**Collected data entries**
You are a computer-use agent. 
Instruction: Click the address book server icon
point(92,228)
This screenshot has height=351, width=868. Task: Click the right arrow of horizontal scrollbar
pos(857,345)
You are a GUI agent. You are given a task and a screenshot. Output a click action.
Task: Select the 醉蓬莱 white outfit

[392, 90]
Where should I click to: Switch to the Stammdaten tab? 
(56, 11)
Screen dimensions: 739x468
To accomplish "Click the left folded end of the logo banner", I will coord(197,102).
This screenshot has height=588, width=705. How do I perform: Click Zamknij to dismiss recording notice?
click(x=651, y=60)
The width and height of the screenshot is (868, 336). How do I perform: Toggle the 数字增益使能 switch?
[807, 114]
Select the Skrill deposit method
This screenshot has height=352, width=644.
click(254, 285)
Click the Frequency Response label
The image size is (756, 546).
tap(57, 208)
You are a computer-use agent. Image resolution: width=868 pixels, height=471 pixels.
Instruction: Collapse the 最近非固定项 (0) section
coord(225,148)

==

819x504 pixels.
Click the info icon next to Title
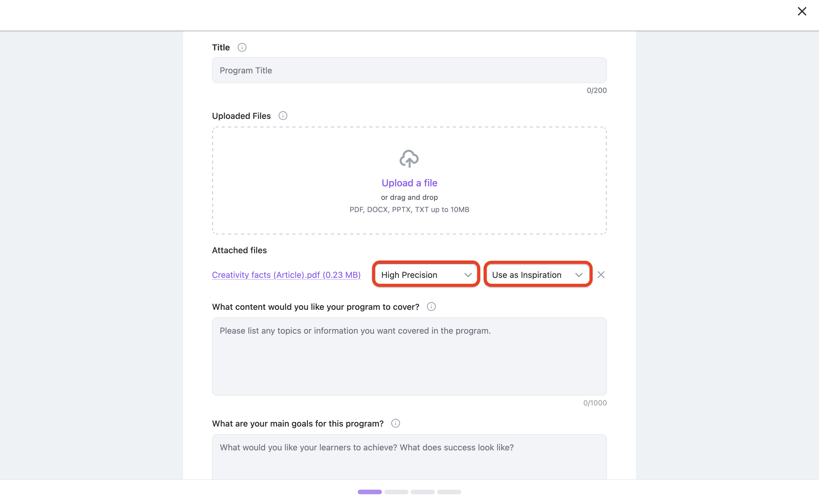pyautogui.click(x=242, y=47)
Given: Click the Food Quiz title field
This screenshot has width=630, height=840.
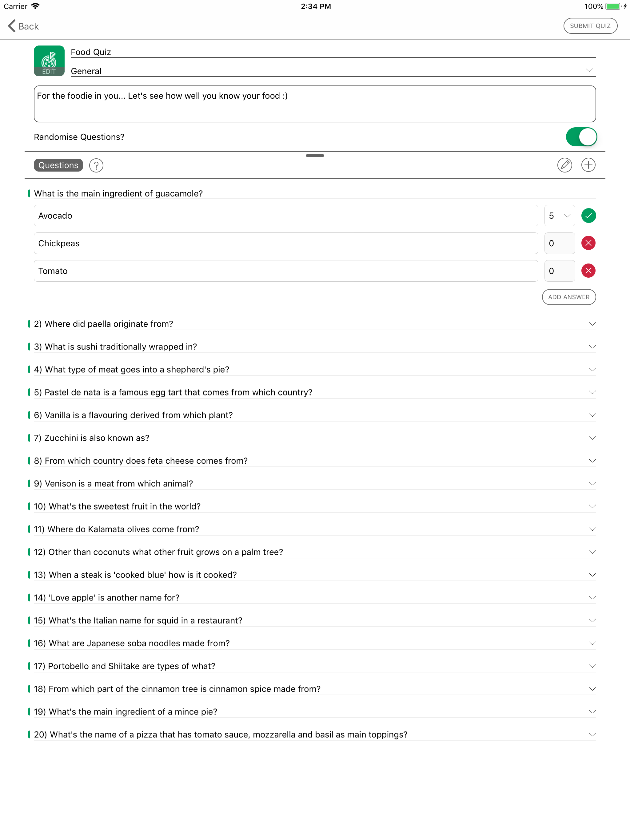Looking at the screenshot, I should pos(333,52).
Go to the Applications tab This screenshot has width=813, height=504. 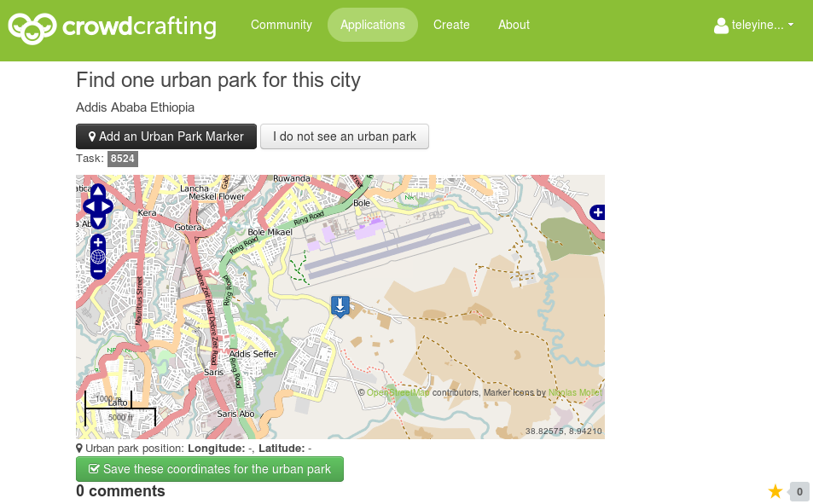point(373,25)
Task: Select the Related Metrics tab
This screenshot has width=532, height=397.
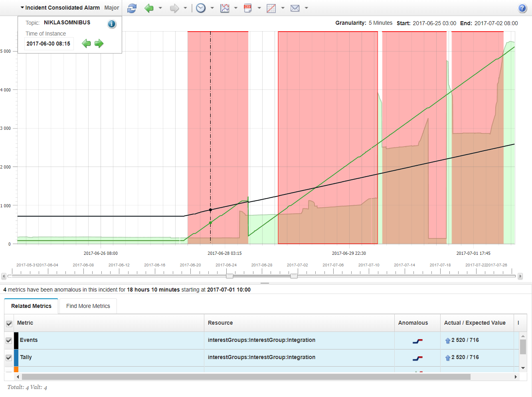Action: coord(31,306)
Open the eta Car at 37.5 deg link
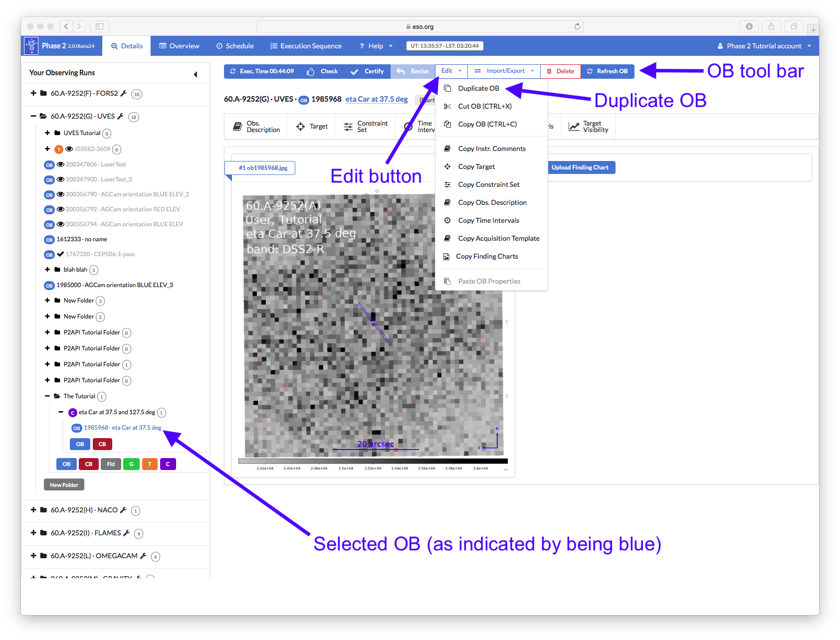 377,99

**TASK ITEM**
Copy out each line of the data that includes the string "computer".

**RESULT OF THIS TASK**
You are a computer-use agent. 
You are a computer-use agent. Image resolution: width=868 pixels, height=471 pixels.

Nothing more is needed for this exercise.